Pros
Great office culture. Employees are friendly and helpful, and even when teams lose money, no one is getting yelled at. Good work life balance and hours. People can usually take a break in the middle of the day to go to the gym or play frisbee, and you can go out for lunch, which isn't something you can say for some finance firms. Free donuts on Mondays and bagels on Fridays, plus free snacks, coffee, tea, fruit. Generally the managers you work with day-to-day are pretty good about managing your time and teaching you. The firm doesn't over-hire, as opposed to other prop shops that might hire 20 people with the intention of firing half or more after 1 year.
Cons
If you're reading this you're probably a college senior doing recruiting. You should know that the firm's core business is pretty niche, and you won't be able to get another job in the same field (electricity trading) due to the non-compete.
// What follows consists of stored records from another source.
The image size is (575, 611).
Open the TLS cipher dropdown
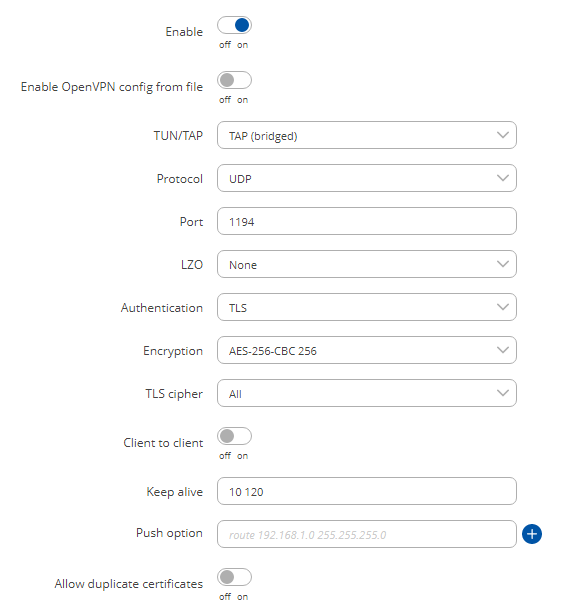click(367, 393)
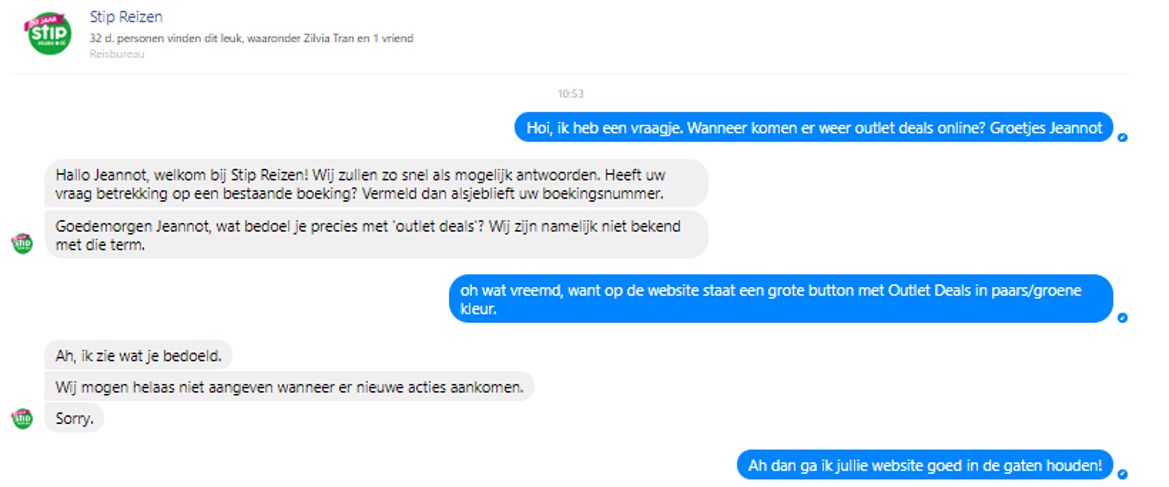Screen dimensions: 1169x487
Task: Open the Stip Reizen profile logo
Action: coord(49,31)
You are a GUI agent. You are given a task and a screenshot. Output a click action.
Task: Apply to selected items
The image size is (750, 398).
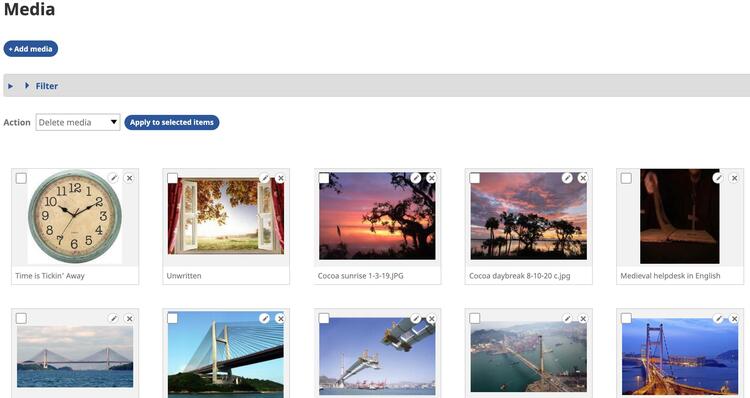172,122
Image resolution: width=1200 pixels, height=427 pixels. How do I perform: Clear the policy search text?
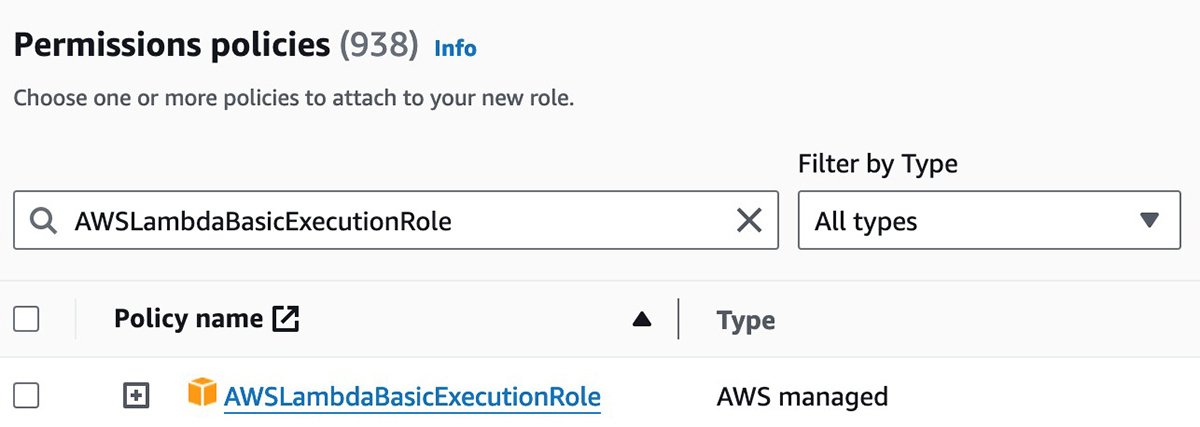point(749,221)
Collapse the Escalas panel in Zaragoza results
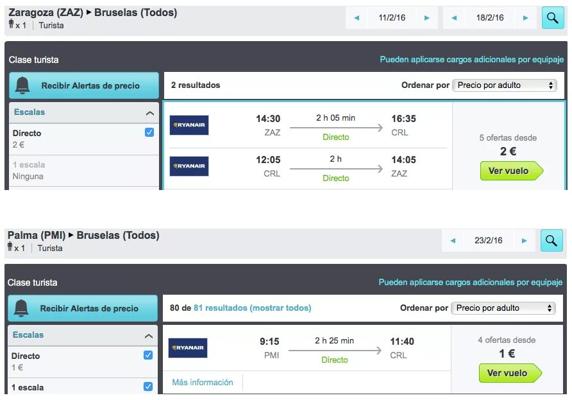 click(x=150, y=113)
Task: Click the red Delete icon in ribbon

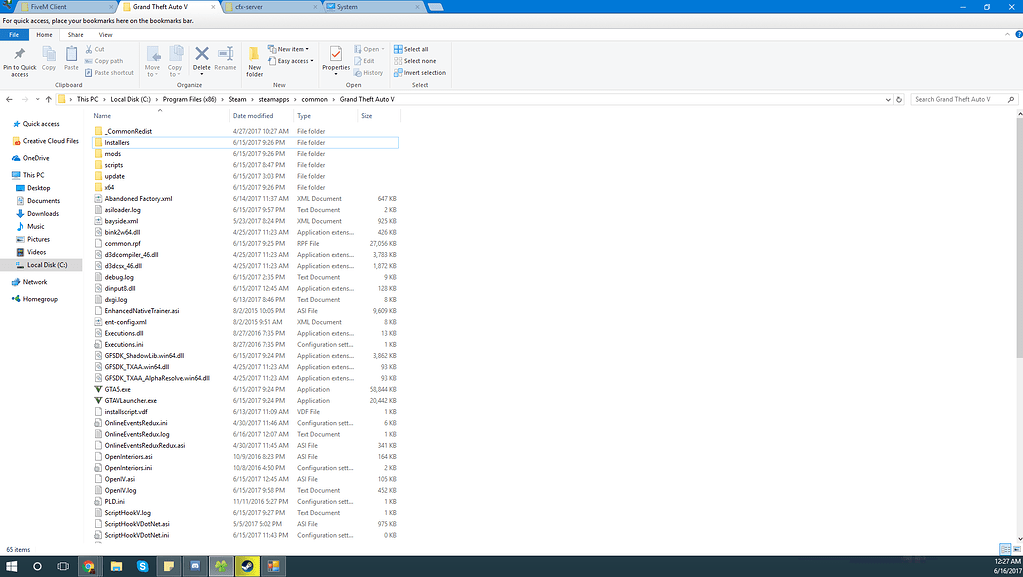Action: click(x=201, y=56)
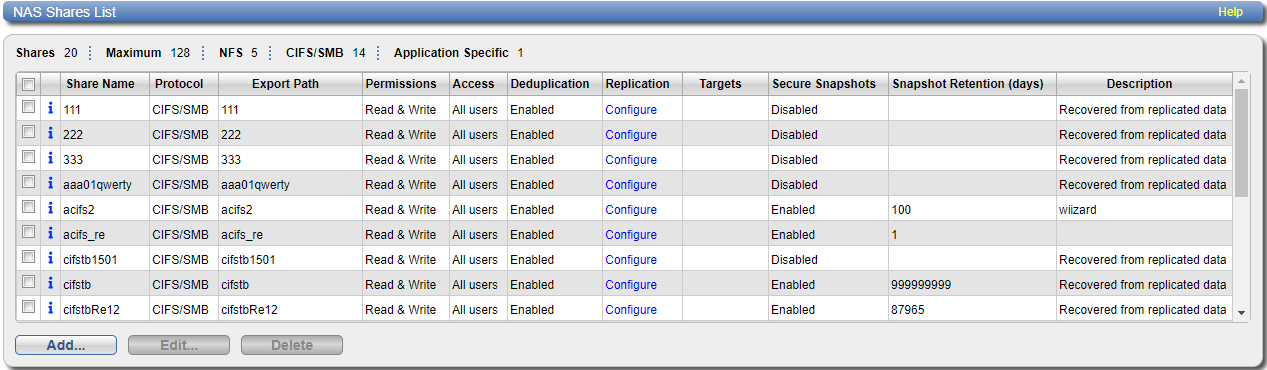View info icon of aaa01qwerty share
This screenshot has width=1267, height=370.
50,183
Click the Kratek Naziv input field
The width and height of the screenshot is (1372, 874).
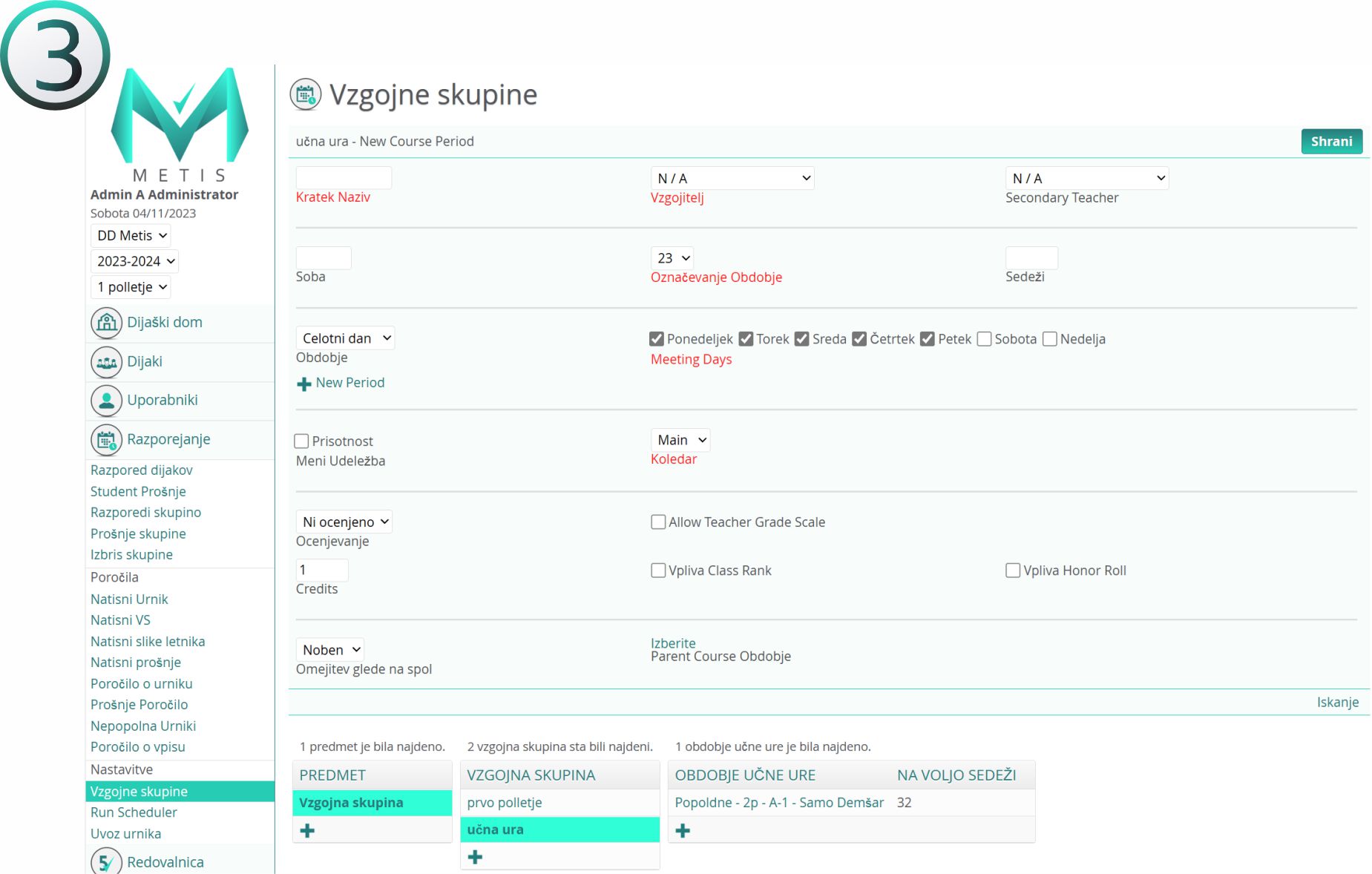[344, 178]
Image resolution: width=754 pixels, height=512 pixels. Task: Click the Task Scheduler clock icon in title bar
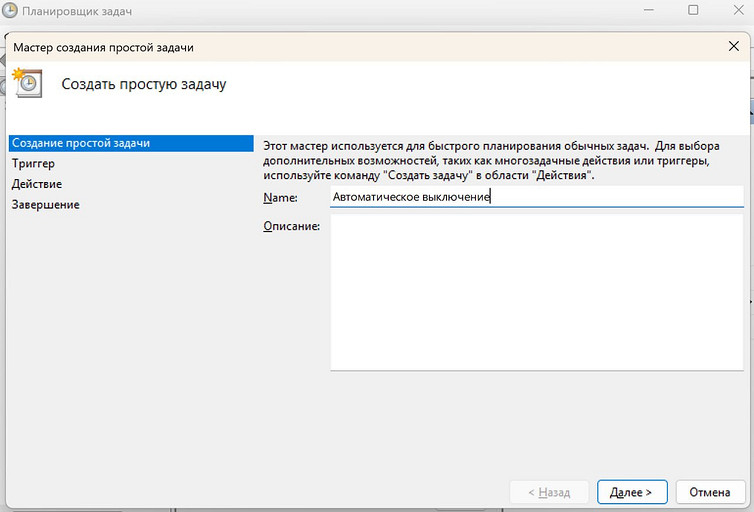10,11
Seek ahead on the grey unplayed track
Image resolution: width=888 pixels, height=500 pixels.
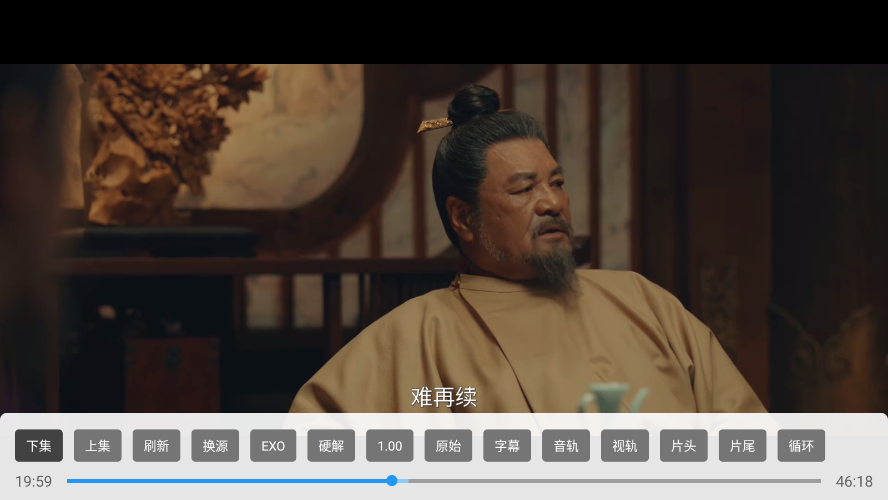[x=610, y=481]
You also will likely have trouble finding another job in finance (such as hedge funds, banks, or prop shops). The people who work here are of a very high caliber, very intelligent, and many from elite universities such as Ivy Leagues. You might think that people who leave might go to other elite finance firms, but that's not the case, and instead many go to grad school or business school. So the exit opps are terrible for people who want to do finance as a career. Now, if you want to be a lifer -- and the people in more senior positions by and large have been here their entire careers -- then this may be a good fit for you: decent hours, nice metro area, downtown DC is vibrant for young people, and you can eventually move to the suburbs. But it's hard for you to already know that you want to do this for a long time, since you don't even know the nature of the work, and you're probably ambitious. Working here is probably not as good for your career as working at a well-known bank or consulting firm, as silly as prestige is. On the other hand, working here does arm you with better technical skills than the average consulting or banking junior employee, and does give you more challenging problems to work on. Morale is also pretty low. People joke about getting fired. Our budget for fun events was cut, even though the savings are negligible to the firm, and we were basically told that morale wasn't low enough yet, and the rate of people leaving wasn't high enough yet, for them to care about morale. Also, most people are not going to end up being great at electricity trading, figure this out, and leave the firm. The path to promotion and long-term success here has a pretty high bar, and is roughly measured in terms of how much you contribute to profit. Now, this isn't unreasonable for the firm, but it does mean that for some people, you'll reach a ceiling and never make it past that.